To ensure that you can operate your medical practice from the relevant property, you will have to look at your title deed as well as at the zoning of the intended property.
The title deed of the property may contain conditions that restrict the running of any business or the running of certain types of businesses on the property. The title deed may also contain restrictions on the extension or expansion of the buildings on the property, which in turn may also restrict you from expanding your offices. It is therefore important to conduct a due diligence on the property and ask your attorney or property specialist to draw a copy of the title deed and review such for any restrictions. If there are restrictions, you can apply to have them lifted, but this could be a laborious and costly exercise. So do the trouble beforehand to check this.
You will also have to look at the zoning of the property. Zoning refers to the division of a city into zones which in turn restricts the type and number of buildings and their uses in that zone in order to facilitate the proper use of land. To determine which zoning your property falls under you can contact your local authority for clarification on the zoning or ask your attorney or property specialist for help to do so.
It must be noted that each local authority will have different by-laws and rules governing zoning. Therefore, it may be that even though certain businesses may operate in a zone, other businesses are not allowed. Once you establish the zoning of your property, you can then determine whether the zoning is for residential and/or business purposes. Should business activities be allowed, it may also be prudent to ensure that you discuss the type of practice you will operate with your attorney or property specialist to ensure that your practice falls within the business activites allowed. It may happen that your initial practice is allowed, but that you are limited in the options for expanding your practice later. Again, a thorough due diligence beforehand will help avoid issues later.

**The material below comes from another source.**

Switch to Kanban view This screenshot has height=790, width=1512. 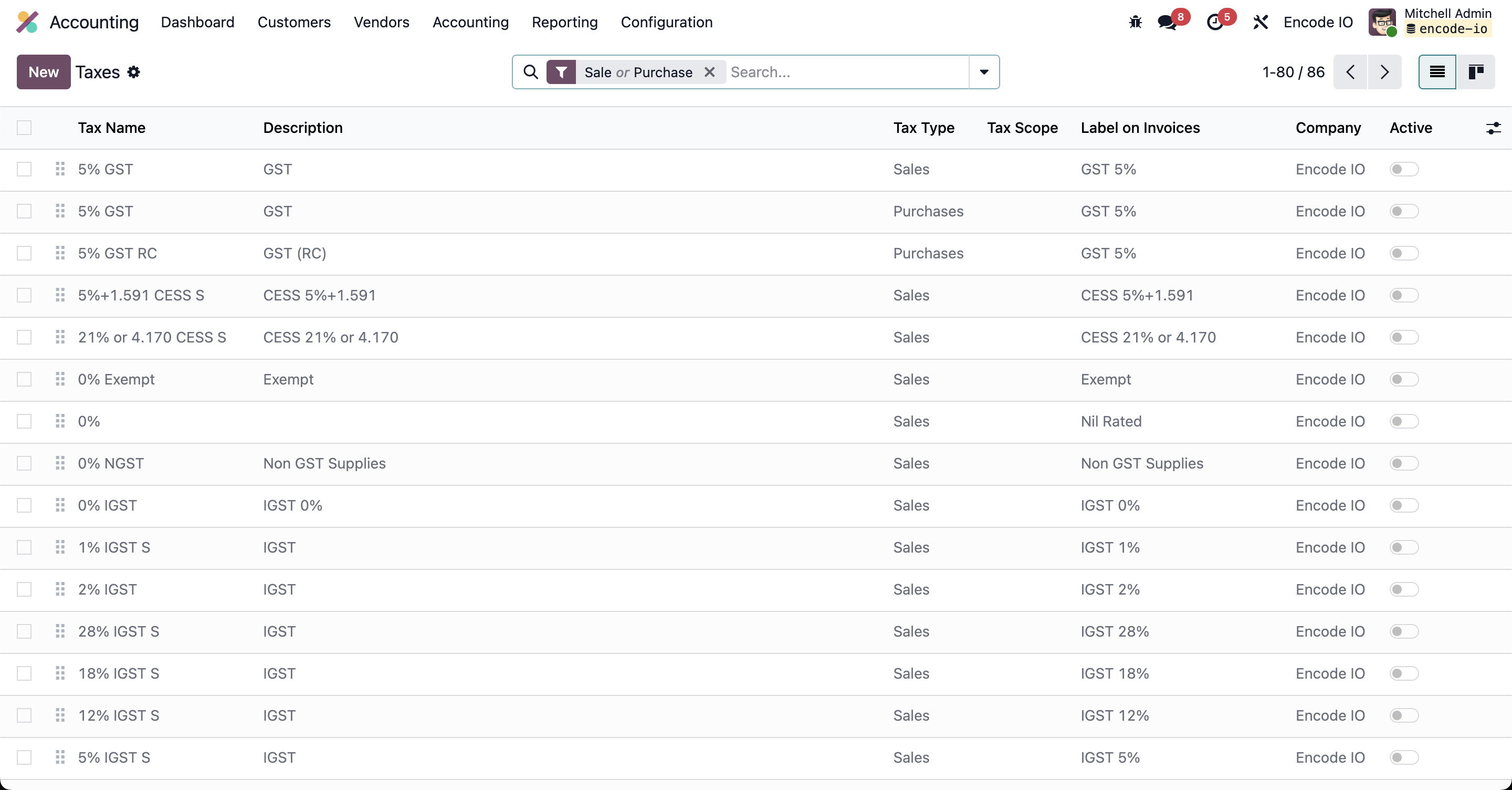(x=1476, y=71)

Should it transpire that your zoning does not allow your type of intended business activity, then you could consider applying for the rezoning of the property. A rezoning application can be lengthy and costly, and you will need to involve the services of your attorney as well as a town planner to assist you with the necessary applications. It is also not a given that your application will be successful. Needless to say, that without your local authority’s approval for a rezoning of the property, you will not be able to lawfully conduct your practice on the property.
The implications can be massive if you buy a property and renovate it for a business which it then transpires you are not allowed to run lawfully from the property, therefore it is highly recommended that you consult with your attorney or property specialist beforehand to help you conduct the necessary due diligence before you decide to buy the property.